■ **TO BE DONE**:
Pull out each line of the entries below that contains the string "Instruction".

■ **DATA FOR PROCESSING**:
=-=-=
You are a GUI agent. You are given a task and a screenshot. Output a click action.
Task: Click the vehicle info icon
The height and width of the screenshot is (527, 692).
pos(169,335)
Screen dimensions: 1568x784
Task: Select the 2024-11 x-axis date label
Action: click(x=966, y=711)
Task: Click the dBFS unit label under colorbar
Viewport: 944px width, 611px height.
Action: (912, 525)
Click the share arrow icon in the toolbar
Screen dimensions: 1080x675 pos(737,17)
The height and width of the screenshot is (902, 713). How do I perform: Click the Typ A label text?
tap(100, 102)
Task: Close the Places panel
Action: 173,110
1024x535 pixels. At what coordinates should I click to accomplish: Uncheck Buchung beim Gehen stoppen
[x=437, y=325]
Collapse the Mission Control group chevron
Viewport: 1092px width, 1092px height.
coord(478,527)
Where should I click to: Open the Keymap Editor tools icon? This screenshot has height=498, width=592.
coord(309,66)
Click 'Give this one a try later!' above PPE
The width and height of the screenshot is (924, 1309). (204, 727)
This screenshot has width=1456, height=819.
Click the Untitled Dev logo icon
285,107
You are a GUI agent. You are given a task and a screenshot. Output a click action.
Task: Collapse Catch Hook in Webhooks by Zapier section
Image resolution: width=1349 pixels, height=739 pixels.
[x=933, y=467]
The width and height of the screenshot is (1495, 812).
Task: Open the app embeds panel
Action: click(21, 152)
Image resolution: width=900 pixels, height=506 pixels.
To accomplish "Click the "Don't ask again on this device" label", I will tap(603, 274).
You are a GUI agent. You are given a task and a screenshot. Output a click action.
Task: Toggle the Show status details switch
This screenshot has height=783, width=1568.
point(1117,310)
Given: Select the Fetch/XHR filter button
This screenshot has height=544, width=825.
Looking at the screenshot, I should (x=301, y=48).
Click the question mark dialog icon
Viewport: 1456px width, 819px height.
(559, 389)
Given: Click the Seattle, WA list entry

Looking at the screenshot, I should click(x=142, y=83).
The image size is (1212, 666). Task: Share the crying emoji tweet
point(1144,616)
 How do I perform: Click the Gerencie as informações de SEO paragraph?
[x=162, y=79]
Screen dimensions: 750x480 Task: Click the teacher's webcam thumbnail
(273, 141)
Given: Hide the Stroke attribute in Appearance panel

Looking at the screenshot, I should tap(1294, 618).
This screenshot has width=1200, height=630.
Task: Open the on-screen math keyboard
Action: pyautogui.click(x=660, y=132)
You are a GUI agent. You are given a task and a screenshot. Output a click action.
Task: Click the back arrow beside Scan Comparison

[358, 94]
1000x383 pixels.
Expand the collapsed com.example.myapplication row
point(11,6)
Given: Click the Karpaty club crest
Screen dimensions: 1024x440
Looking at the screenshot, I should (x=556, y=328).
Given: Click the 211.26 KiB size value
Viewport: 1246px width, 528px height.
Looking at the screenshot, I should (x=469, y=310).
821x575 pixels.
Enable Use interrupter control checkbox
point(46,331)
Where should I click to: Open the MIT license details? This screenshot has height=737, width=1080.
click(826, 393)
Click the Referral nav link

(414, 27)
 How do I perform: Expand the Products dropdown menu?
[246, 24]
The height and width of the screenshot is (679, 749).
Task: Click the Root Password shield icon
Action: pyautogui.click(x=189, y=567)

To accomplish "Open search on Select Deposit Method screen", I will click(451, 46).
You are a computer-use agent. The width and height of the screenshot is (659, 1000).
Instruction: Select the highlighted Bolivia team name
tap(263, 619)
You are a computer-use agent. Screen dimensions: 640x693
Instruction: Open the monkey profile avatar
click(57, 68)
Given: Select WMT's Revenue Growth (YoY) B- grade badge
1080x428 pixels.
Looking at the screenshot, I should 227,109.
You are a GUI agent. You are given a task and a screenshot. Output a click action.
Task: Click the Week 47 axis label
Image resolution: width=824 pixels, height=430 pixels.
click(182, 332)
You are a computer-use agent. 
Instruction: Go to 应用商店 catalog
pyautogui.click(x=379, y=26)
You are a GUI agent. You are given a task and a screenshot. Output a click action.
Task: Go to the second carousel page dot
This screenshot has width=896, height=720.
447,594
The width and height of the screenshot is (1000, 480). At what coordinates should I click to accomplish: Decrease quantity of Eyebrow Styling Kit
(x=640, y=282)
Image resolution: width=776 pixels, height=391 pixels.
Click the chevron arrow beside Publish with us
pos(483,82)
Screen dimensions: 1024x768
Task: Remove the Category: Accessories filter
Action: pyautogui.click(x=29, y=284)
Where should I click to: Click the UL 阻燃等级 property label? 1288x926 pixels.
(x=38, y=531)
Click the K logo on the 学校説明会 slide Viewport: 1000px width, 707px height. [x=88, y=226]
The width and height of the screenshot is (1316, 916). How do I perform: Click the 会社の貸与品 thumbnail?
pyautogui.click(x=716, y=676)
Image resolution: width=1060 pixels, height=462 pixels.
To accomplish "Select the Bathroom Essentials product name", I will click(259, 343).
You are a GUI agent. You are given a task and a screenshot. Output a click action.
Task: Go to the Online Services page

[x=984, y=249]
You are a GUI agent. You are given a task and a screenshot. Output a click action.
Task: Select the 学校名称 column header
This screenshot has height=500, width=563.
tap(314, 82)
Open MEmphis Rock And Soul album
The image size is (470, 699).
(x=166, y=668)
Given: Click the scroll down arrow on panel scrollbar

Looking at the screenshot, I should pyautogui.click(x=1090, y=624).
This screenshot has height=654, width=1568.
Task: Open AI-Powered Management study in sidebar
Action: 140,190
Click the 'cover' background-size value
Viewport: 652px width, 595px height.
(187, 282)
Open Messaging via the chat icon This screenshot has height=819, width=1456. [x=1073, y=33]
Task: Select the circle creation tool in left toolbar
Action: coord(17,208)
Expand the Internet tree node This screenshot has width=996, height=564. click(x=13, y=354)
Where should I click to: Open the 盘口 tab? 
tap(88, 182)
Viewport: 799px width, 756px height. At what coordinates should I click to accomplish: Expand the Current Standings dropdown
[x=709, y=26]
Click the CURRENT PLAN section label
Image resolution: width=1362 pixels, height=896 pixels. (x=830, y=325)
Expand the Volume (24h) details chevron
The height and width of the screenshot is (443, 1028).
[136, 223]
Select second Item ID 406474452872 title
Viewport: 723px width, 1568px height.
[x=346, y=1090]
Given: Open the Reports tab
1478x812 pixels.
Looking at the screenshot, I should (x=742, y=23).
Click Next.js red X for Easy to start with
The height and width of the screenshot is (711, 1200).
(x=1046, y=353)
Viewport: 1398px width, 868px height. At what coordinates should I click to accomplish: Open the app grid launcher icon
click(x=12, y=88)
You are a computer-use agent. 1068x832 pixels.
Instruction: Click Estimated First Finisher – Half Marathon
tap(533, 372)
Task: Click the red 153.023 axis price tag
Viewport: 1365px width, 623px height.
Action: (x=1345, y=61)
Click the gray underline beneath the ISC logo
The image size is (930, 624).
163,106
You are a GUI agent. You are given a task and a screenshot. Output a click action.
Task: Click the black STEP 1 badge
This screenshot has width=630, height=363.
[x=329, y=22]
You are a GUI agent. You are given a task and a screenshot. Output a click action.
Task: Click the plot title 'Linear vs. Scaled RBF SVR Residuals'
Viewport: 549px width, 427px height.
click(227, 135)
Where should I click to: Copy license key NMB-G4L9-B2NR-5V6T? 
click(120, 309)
=-=-=
■ **COMPLETED TASK**:
Instruction: Select the highlighted Bolivia team name
Instruction: Open the monkey profile avatar
Instruction: Go to 应用商店 catalog
Instruction: Click Estimated First Finisher – Half Marathon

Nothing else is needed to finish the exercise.